Что именно просил передать тюнагон, об этом могли спорить лишь люди, находившиеся неподалеку от него, я же не могла поймать ни полслова.
Слуга зашагал с таким деловым видом, что со всех сторон послышался смех. Он остановился возле одного экипажа и, как видно, начал говорить. Долго-долго он ждал ответа…
— Дама, наверно, послание в стихах сочиняет, — со смехом сказал тюнагон господину Санэката. — Будьте другом, помогите сложить «ответную песню».
В самом деле, когда же вернется слуга? Все присутствующие там сановники, даже самые старые, не сводили глаз с экипажа дамы… Право, даже толпа во дворе и то глазела.

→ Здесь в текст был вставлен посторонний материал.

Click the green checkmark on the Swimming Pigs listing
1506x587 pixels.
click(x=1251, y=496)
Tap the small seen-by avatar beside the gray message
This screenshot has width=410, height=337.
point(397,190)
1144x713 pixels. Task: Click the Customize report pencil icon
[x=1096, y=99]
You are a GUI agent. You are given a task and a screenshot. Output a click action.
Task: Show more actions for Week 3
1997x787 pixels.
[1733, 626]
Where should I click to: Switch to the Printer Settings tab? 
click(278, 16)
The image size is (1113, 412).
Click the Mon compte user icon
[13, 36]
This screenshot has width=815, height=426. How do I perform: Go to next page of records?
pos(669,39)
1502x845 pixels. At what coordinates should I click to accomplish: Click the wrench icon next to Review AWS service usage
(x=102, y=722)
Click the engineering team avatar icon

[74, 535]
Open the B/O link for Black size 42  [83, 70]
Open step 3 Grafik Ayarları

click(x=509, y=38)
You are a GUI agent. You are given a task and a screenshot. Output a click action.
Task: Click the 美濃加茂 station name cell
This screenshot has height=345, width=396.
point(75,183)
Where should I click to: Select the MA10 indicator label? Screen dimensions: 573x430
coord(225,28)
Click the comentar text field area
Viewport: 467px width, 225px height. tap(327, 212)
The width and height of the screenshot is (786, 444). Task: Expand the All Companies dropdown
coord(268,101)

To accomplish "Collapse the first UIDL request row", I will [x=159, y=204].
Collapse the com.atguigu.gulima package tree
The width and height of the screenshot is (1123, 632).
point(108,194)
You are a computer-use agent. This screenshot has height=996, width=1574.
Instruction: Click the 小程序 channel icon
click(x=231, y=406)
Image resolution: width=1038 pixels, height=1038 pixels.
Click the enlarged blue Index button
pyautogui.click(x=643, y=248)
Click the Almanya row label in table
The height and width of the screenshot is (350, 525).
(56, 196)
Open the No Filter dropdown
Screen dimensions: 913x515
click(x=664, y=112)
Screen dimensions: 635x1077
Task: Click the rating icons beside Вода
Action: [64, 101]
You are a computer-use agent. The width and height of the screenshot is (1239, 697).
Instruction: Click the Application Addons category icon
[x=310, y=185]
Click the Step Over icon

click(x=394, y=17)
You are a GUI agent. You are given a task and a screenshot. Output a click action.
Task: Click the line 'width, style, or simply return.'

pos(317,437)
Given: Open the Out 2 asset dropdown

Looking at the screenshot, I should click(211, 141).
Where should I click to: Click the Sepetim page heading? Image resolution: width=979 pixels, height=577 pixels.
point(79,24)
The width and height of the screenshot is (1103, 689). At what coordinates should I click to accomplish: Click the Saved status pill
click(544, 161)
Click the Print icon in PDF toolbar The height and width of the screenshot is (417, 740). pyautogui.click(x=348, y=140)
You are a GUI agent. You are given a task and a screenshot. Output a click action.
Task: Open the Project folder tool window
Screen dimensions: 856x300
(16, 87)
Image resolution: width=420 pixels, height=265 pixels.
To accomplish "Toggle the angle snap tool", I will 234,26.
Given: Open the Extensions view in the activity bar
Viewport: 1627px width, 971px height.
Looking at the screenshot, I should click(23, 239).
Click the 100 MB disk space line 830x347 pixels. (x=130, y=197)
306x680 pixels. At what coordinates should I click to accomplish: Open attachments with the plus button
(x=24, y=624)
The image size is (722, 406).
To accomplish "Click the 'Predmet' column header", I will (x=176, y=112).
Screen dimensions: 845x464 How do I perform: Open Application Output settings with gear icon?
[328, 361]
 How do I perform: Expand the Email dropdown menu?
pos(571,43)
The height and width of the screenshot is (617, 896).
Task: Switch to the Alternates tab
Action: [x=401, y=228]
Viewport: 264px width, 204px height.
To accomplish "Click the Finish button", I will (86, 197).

Наверно, дама наконец дала ответ, потому что посланный сделал было несколько шагов вперед, но вдруг она снова поманила его веером.
«Почему она вдруг вернула его? — сказала я себе. — Может быть, хочет что-то переменить в стихотворении. А ведь столько времени сочиняла, лучше бы оставить, как есть. Поздно исправлять теперь».
Наконец она отпустила посланного. Не успел слуга вернуться, как его забросали нетерпеливыми вопросами: «Ну что? Ну что?»
Но тут тюнагон Ёситика позвал его. Посланный со значительным видом начал что-то докладывать…
— Короче, — оборвал слугу Самми-но тюдзё, — Только спутаешься, если будешь выбирать слова. До меня донесся ответ посланного:
— Да уж тут как ни ошибись, толк один. То-дайнагон [84]любопытствовал больше всех. Он так и вытянул шею:
— Ну, что же она сказала?
— Сказала: «Прямое дерево не согнешь — сломается», — ответил Самми-но тюдзё.
То-дайнагон так и залился смехом, за ним остальные, а ведь дама в экипаже могла услышать.
Тюнагон Ёситика стал расспрашивать посланного:
— Но что она сказала в первый раз? До того, как позвала тебя обратно? Что изменила она в своем ответе?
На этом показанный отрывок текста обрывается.